|From the 22 November 2010 Lockport Union Sun and Journal (Lockport, NY)|
CHEAPER MEDICAID THROUGH EQUALITY
In New York, more so than most states, Medicaid takes more from society than it puts back into it. It’s a drain on the economy and the overall quality of life. If you’re a homeowner you know that too well. More than half of your Niagara County property tax bill goes towards Medicaid, costing you hundreds of dollars every year. Combine that with what else you put into the Medicaid coffers (state and federal income taxes and 1 full percentage point from sales taxes) and you discover that each Medicaid recipient in New York costs taxpayers $16,000 per year while the average family of four on Medicaid places a burden of $64,000 per annum on our economy.
If you and/or your employer pay for your health care you know those numbers seem unreasonable. They are. A single-subscriber plan through an HMO is slightly more than $4,000 per year while a family plan is just under $12,000. That’s 75 percent and 81 percent less than their respective Medicaid counterparts. From the standpoint of equality, that’s a major source of frustration for any reasonable taxpayer. He or she must cut coupons, corners and family budgets in order to pay for increasingly painful health insurance and property tax bills, while others are receiving, with minimal effort, Cadillac coverage at Cadillac prices.
But above and beyond the concept of fairness, there’s the issue of fiscal responsibility. How can that same penny-wise New Yorker and the elected officials he or she puts into office take seriously the extravagance – if not waste – of our Medicaid program? Should it really be 4 or 5 times more expensive than private insurance? The answer is "no".
Albany politicians have been talking about Medicaid reform for years, all of them to a man knowing that the system is broken. Yet, the talk has been nothing more than that. If anything, reform has been in the wrong direction, actually lessening strict eligibility requirements and adding even more pricy gimmicks. Not surprisingly, the cowardice to initiate appropriate change wasn’t eliminated by the Great Recession and our dire fiscal situation.
So, just how do we change Medicaid and New York State for the better? There is a very simple means to do so, one that would be a win-win for both sides of the aisle (those who demand cost cutting and those fearful of "hurting" Medicaid recipients): Dissolve New York’s corrupt Medicaid system and redirect Medicaid funding to the purchase of private, not public, medical insurance.
The savings would be astronomical. The state’s Medicaid budget for 2010-2011 is approximately $52 billion. If HMO coverage were purchased, the state would save $39 billion per year and it would totally eliminate the burden that is placed on the counties; gone would be the sales and property taxes specifically set aside for Medicaid.

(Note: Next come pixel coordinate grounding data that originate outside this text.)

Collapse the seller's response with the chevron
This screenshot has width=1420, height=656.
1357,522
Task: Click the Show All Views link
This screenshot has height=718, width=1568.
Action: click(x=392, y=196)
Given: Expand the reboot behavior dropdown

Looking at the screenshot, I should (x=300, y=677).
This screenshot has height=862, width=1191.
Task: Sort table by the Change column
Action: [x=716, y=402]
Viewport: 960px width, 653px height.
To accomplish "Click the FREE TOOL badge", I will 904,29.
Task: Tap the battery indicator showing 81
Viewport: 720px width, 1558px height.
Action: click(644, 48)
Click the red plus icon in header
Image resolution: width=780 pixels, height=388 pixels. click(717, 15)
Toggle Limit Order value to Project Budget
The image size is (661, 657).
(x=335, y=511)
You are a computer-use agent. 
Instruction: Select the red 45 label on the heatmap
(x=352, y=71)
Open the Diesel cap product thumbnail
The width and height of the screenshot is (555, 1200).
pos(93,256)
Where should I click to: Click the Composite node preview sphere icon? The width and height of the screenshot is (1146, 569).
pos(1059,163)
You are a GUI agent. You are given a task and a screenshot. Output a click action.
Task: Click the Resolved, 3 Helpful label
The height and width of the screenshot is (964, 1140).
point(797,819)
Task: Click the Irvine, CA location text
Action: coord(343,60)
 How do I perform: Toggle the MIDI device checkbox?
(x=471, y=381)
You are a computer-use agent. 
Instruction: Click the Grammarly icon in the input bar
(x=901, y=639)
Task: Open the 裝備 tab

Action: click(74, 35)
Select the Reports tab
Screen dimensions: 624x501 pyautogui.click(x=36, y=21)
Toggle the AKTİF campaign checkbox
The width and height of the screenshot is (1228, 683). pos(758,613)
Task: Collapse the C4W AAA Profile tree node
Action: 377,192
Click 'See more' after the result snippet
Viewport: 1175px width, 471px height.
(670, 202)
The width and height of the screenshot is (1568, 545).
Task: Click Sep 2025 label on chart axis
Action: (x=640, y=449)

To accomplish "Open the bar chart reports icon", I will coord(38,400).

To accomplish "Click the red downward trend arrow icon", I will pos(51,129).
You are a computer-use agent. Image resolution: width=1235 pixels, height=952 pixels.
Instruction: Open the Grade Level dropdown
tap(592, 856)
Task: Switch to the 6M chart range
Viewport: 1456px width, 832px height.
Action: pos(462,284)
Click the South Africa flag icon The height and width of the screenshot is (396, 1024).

Residents and businesses would have $39 billion of their own money made available to them every year, allowing them to spend and save and do as they wish with it, pumping it into more-productive sectors of the economy which in turn would increase personal wealth and employ more people (taking them off the Medicaid rolls in the process), making New York a place that’s attractive to live and work. Economic development and good government can really be that simple and moral: You actually can dramatically cut costs in entitlement programs without adversely affecting those deemed to be in need.
To make such an idea come to fruition you’d need a buy-in from Albany. They would have to be willing to totally remodel state government and eliminate layers of bureaucracy. If Andrew Cuomo is any bit the reformer he claims to be, it would be the perfect task for him. If the voters are as angry as they say they are, he’s got the backing.
One obstacle might be the federal government. Medicaid clearly defines minimum expectations and requirements, all of which are met by HMO. The feds might not see it that way, but any attorney-general worth his salt can make a very compelling claim to Washington. Look at how many attorneys-general have raised a stink against Obamacare, something that has far less of an impact on the health care landscape than Medicaid. If only one of them - ours, I hope - could take the risk and take on Lyndon Johnson’s ever-lasting Medicaid nightmare, our state – no, our country - would be a much better place.